With this new approach, most of the work has already been done – the cake has already been baked, and it just has to be “decorated” to fit its goal.

“We’ve got the cake and we can put a cherry on top, or we can put some pistachios on top if we want a different vaccine, we just add the last bit and then we’re ready to go,” Prof Gilbert told Inside Health.

The “cake” – or platform, to use the technical term – of the Oxford vaccine is a virus that causes the common cold in chimps. It has been genetically engineered to be safe and incapable of infecting humans. The “decoration” refers to whatever genetic blueprint is required to educate the immune system to attack. A blueprint like this is put to the cake, and the work is done.

Two other important Covid vaccines, one produced by Pfizer-BioNTech and the other by Moderna, use a different kind of highly adaptable plug-and-play vaccine technology. All of these technologies should make developing future vaccines faster and simpler.

What’s next?

“There’s a lot of vaccine development that we need to do now that we can do it,” said Prof Gilbert.

The official “priority pathogens” are at the top of her list of targets. While Covid was a surprise, these are the known dangers that have the potential to trigger major outbreaks and possibly pandemics in the future.

Including Mers, Lassa, Crimean-Congo hemorrhagic fever, Nipah, Zika, Ebola, Rift Valley Fever, Chikungunya, Dengue, Hantavirus, Plague, Marburg, Q Fever

Some of this work has already begun. Using its plug-and-play technology, Oxford has begun clinical trials for a plague vaccine. The plague was notorious for causing the Black Death outbreak, which killed hundreds of millions of people. Separately, Moderna is considering developing a Nipah vaccine using its own mRNA technology. The virus kills up to three-quarters of those who get infected.

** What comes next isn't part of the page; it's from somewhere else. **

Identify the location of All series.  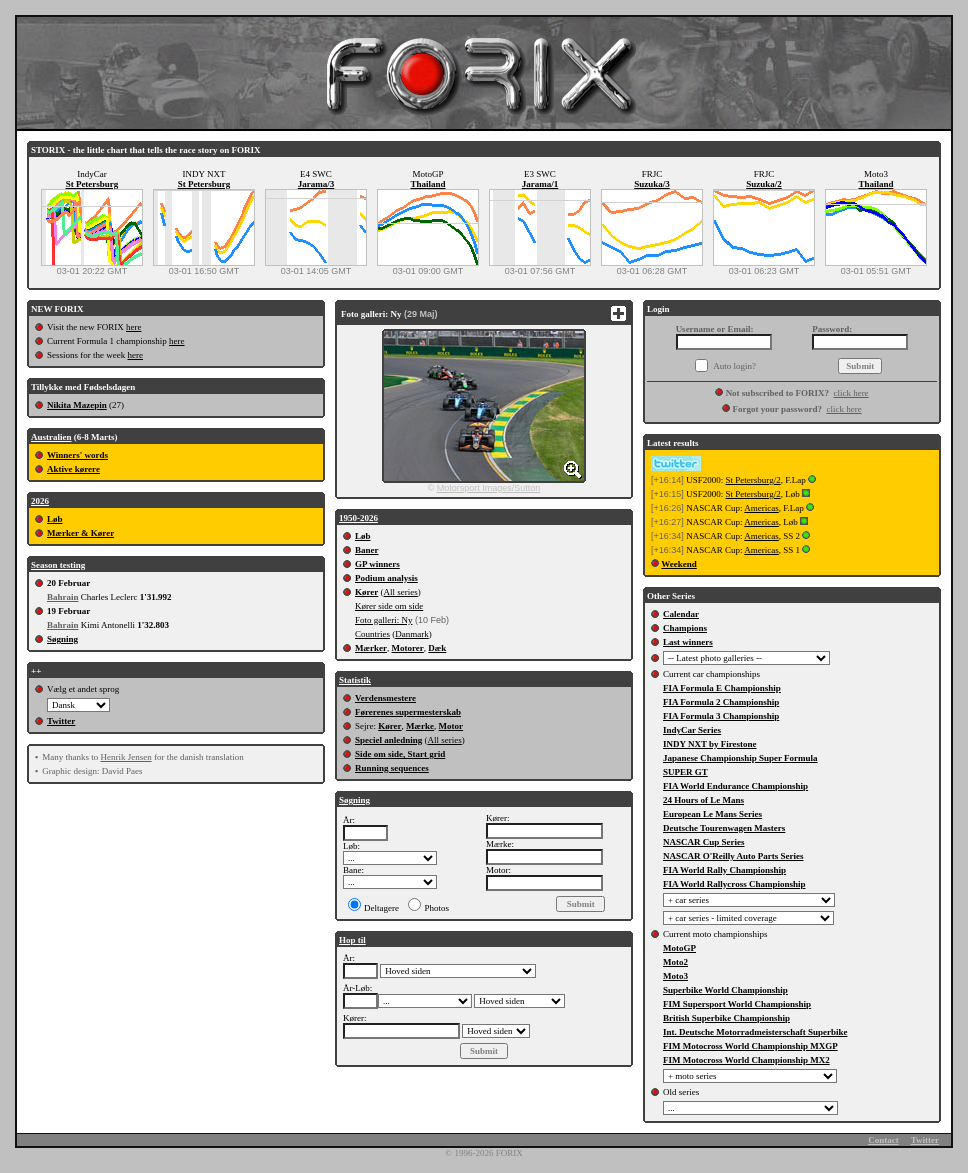
(401, 592).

However, the biggest obstacle to fighting these illnesses will remain the same as it has always been – funding. They strike some of the poorest areas of the globe, and there is fear that research will not be sponsored even if a pandemic occurs.

And, although vaccines technology has advanced, the old foes haven’t changed, and some have cunning peculiarities that make them impossible to defeat.

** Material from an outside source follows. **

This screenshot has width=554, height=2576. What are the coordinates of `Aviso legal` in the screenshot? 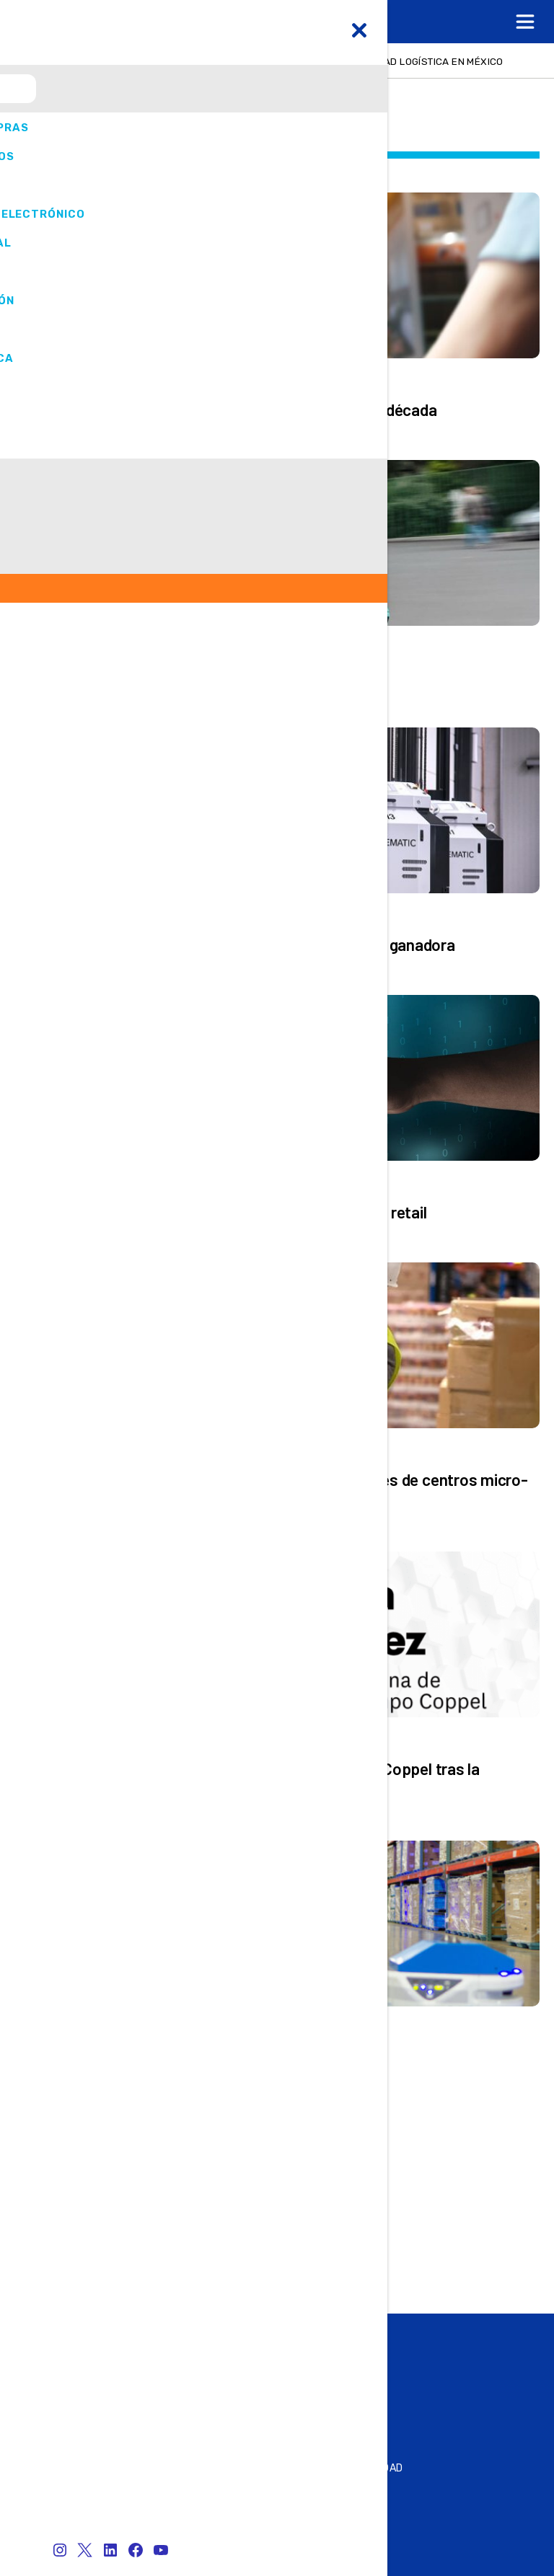 It's located at (314, 2508).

All vaccines need a target, known as an antigen, to educate the immune system to attack.

Despite all of the difficulties Covid has created, the virus was a very basic beast with a clear target antigen. The virus’s outer surface is coated with spike proteins. So all researchers had to do was plug in the spike protein’s genetic blueprints, educate the body to recognize it, and be quite sure that the vaccine would function.

However, with some more complicated microbes, such as the three major killers, malaria, HIV, and TB, the target antigen is not apparent. HIV is an ever-changing target. It is a shape-shifter that quickly mutates to change its appearance and deceive our immune system. It’s difficult to put a finger on it.

We already have malaria and TB vaccines, but they are far from perfect.